Right, right, right. Yeah. Right, right. Trees aren't like, "God, I'm having a bad day." It's just not even a... Yeah, and that's what the beauty of the... Just the pure being of creation doesn't have any of this, doesn't have any of the stress or anxiety. Yeah, that's how things work. Things die. Things are born. Things get planted. Even the things that live, they live, because they were planted. And to be planted is to be buried in the earth, which is what we do when things die. So even the death is built into the life itself.

Susie Moore:

Do you find, Rob, that you go back to your own history for proof of this if you ever need to be encouraged? I know that you say that you started your podcast, because something didn't work out that you hoped was going to work out, but it led to, "Hey," you with your microphone.

Rob Bell:

Oh, that's right. Yeah.

Susie Moore:

I think using your son's microphone. It was like a very humble experiment, and here we are.

Rob Bell:

Yeah. You don't know what things will work, will take on a life of their own, will connect. You don't know. So, it's like the abundance of attempts. Yeah. How else would it work? So what happens over time is that just becomes normal, not strange, or you just get more and more fine with that. You just make peace with that on the front end.

Susie Moore:

Yeah. I mean, I always look back to myself like, "Oh, I thought that something wasn't working," but then I just stuck at it a bit longer. Or, I pivoted. I think we'll have these histories with the universe somehow. And one question I wanted to ask you, because this comes up for me a lot too, is people ask, "Well, how do you know when it's time to give up on something?" Just say you're like, "Okay, this is my dream." You're going for it, going for it. And there have been the abundance of attempts with a good attitude. It's not working. Is it like; you're one step away, like the guy digging for diamonds, you know that meme, and he's really close and he throws away the shovel like, "Oh, so close." Or, are you like, "You know, time to meander around that river"?

Rob Bell:

Okay, couple thoughts. First off, the interesting thing about the word dream, I don't have any dreams, because the nature of the word dream is that dream has a very strong energetic imprint. So notice how the word dream, what it does at a very subtle energetic level is keep the thing at a distance. So a dream has a subtle undertone of not real. So when the person....
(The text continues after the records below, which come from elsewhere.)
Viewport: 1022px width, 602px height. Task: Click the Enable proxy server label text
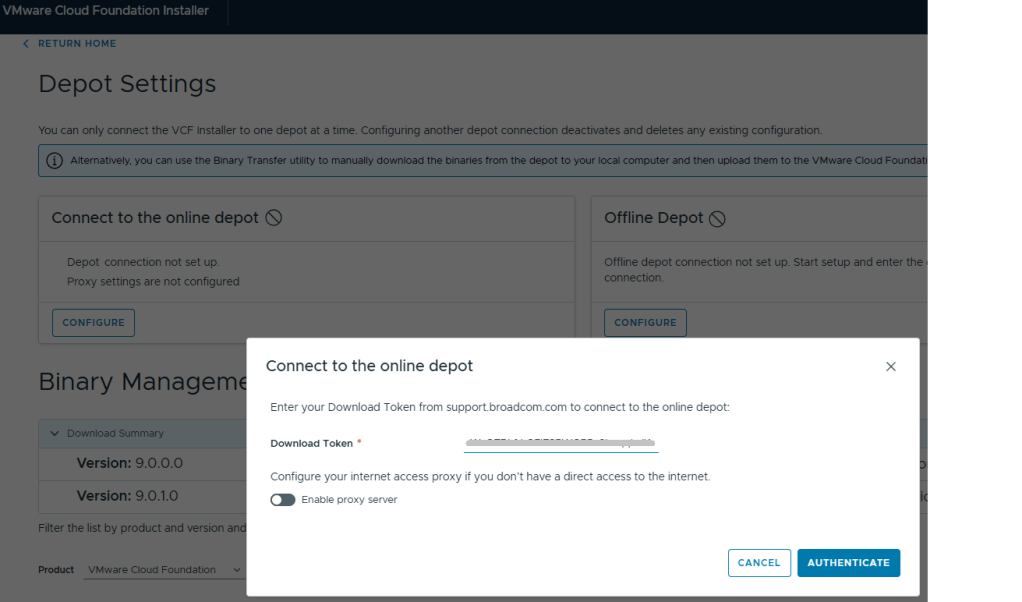click(349, 500)
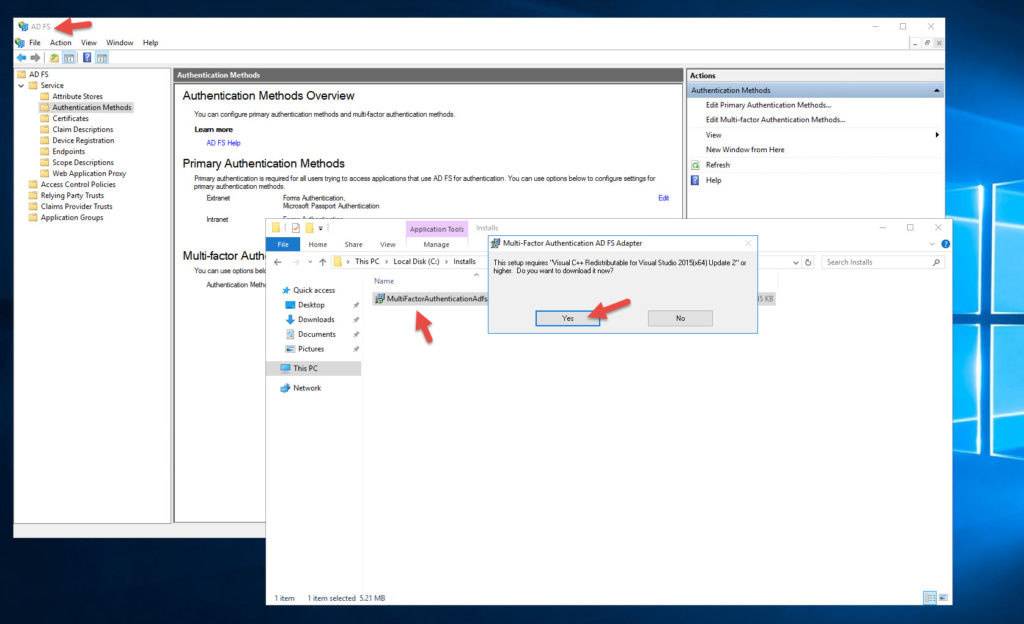Click the Up arrow in Explorer address bar

[x=322, y=262]
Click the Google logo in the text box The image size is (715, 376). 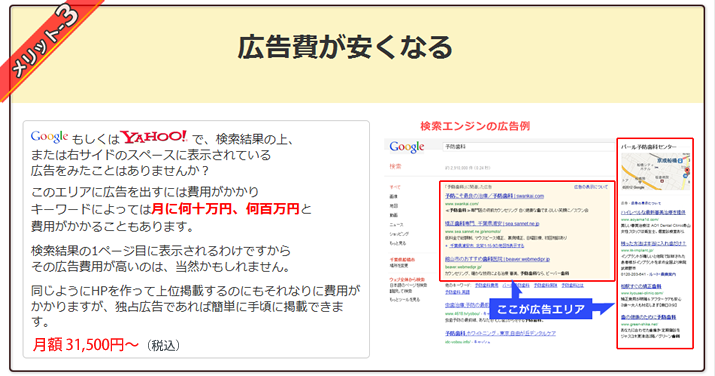(x=49, y=137)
One time, where was I last fall? Somewhere in Colorado. And a guy asked, "I have a whole bunch of dreams." And I said, "Do this for... There was a group of people, I said, "Do this for me. I'm going to say this word and you give me the hand motion. Give me a physical gesture for this word. Dream." Because he just used the word dream. You could see how it was dominating his even nervous system. So, "Dream." And he reached forward like he was trying to touch something that was too far out of his grasp. Instantly, that's what his body did. I was like, "So what does the word dream do for you?" And he said, "Oh, it keeps it permanently out of grasp." I said, "So now try this word instead of dream, next step." He's like, "Oh, I could do a next step."

So, my dream is to have a... Hold on, back up, back up, back up, back up. Let's talk about a next step. Because whatever that thing is, the only way you'd ever get there is just humbly, quietly, day after day. And what's also interesting about this diamond digger meme is the diamond digger meme, which I haven't seen that before, so that's quite funny. But just hearing you say it, notice again the energetic imprint that it does at a soul level with that, is it implies there's a diamond.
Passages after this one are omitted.